Overall I do believe in giving your children unconditional love, but along with the love comes guidance and encouragement, which I felt like Kohn was dismissing.


----------



## Momtwice (Nov 21, 2001)

Have your read the Faber and Mazlish books? I love them. In one of them they talk about how SPECIFIC praise is meaningful to kids and other people (like, the kitty is happy when you are gentle) but VAGUE, generalized praise makes kids and people uncomfortable (like, you are such a good girl, good job, etc.)

(I think it was a F and M book but sometimes all those parenting books are a blur in my head... :LOL )

I know what you mean about feeling ripped off...I haven't read Alfie yet but I was disappointed with the No Cry Sleep Solution after so many moms recommended it (although it was much gentler than many books and I totally respect anyone if it worked for you...it just wasn't right for me and dd.)

Maybe you could ebay it or trade it in at your used book store. Maybe a mom here will want to buy it!


----------



## Magella (Apr 5, 2004)

I always find it so interesting how people can read the same book but take away such different things from it.









I understood Alfie Kohn to be saying that specific praise ( "kitty seems to be happy that you're petting him so gently") that doesn't make a judgment about a child's character ("you're such a good boy") is very good. I understood him to be saying that generic praise like saying "good job" (without elaboration) too frequently is what's problematic. Yes, he also talks about praise making a child focus on external motivation rather than developing intrinsic motivation-but he did (I think) make it clear that kids need feedback in order to learn, so "kitty seems to be so happy that you're petting him gently" is a very in line with what he was saying. And I also took him to mean that not all praise is bad, just that we can find better and more specific/helpful ways of phrasing ourselves-and that if an enthusiastic and genuine "good job!" does come out of our mouths it's okay.

I also took him to be saying not that you should _always_ do things on a child's timetable, but that it's better to pick your "battles"-that whenever _possible_ it's better to try to find a way to take things at your child's pace and with less coercion, but that sometimes it's just not possible and that's also a valuable thing for kids to learn.

Honestly, I thought he was saying a lot of the same things a lot of other books have said. It wasn't anything I hadn't heard before. For me, something about this book was just more accessible, and I really enjoyed it.

I think it's great that you're sharing what you didn't like about this book.I always feel awful when I only hear how great people think a book is, buy it, then really dislike it. At least when I hear both what some people liked and what some people didn't like, I have more information to base my decision on.


----------



## ETW (Feb 18, 2005)

Quote:


Originally Posted by *sledg*
I understood Alfie Kohn to be saying that specific praise ( "kitty seems to be happy that you're petting him so gently") that doesn't make a judgment about a child's character ("you're such a good boy") is very good.

(Recorded data)
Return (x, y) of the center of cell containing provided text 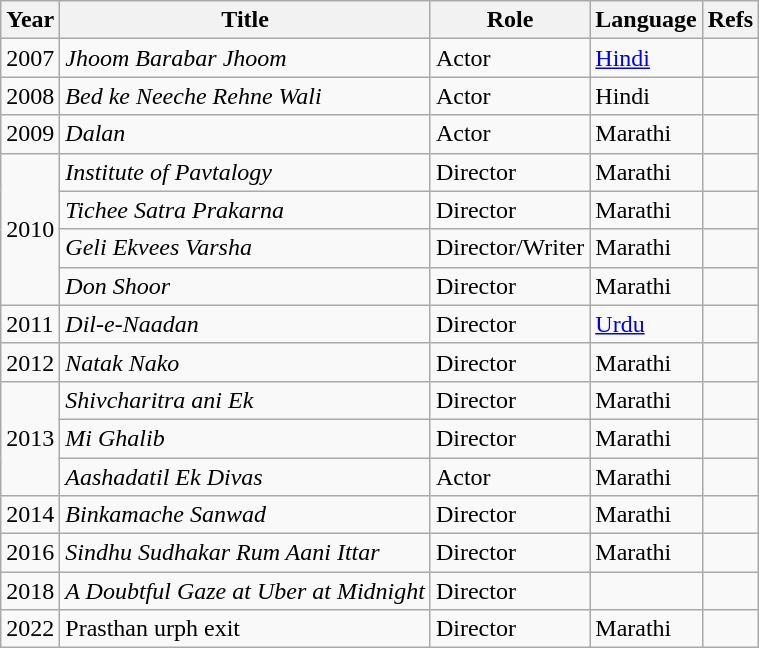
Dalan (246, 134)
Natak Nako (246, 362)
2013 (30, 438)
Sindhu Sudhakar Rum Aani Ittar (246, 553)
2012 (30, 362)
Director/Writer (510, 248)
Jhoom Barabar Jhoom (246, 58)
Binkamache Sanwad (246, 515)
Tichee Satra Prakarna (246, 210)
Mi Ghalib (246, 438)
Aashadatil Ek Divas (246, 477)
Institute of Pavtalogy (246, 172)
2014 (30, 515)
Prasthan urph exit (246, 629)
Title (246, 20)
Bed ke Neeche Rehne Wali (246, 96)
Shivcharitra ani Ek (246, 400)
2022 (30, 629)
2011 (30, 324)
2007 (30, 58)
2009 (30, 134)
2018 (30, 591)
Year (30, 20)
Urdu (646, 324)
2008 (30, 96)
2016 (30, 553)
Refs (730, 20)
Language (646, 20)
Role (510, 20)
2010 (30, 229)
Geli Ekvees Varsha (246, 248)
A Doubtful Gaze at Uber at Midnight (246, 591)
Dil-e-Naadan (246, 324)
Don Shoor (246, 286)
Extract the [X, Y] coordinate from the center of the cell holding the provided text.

#### Written tasks
**A)** From the forum thread on praise and parenting, list each user name that heads a post, along with the date shown beside it.
**B)** Carry the forum thread on praise and parenting forward from its final line.

#### Written responses
**A)**
Momtwice (Nov 21, 2001)
Magella (Apr 5, 2004)
ETW (Feb 18, 2005)

**B)**
Hmm. As I said in the other thread, I haven't read the book, but I have read the article 5 Reasons to Stop Saying Good Job (http://www.alfiekohn.org/parenting/gj.htm) and it's one of the reasons I'm thinking I might not read the book. In it he gives examples like this:

_Every time they had heard "Good sharing!" or "I'm so proud of you for helping," they became a little less interested in sharing or helping._

which seem to me to fall into the good praise category, but are clearly not considered "good" by the article.


----------



## mommyofshmoo (Oct 25, 2004)

I think an important point that was made is that it's less important the words you're saying to a kid and more important the message they take home. I know that even my best intentioned praise sometimes distracts my dd from what she's doing and she looses interest.

My dd is SUPER sentsitive to being controlled or manipulated, so I can judge better sometimes if what I'm saying is manipulative sounding by her reaction than by my intention.

-That's one reason I thought the book was good.

The other thing is- if you are someone who really, really, really beleives that your kids need to learn to do what you say when you say it- this is not the book for you.

Simple as that.

Some people beleive they need to control their kids- some beleive that obedience is a valuable asset and being able to do things without argueing or questioning is important. If that's a core part of your value system- this books not for you.

I found that when it came down to real-life situation examples, I am even more laid back than the author. So this book struck home with me and helped me realize where I was going with discipline and hone what I'm trying to acheive.

To each thier own.

For the Record, I didn't like No Cry Sleep Solution either. But luckily I read enough at the store not to buy it.


----------



## mamamillie (Jul 22, 2003)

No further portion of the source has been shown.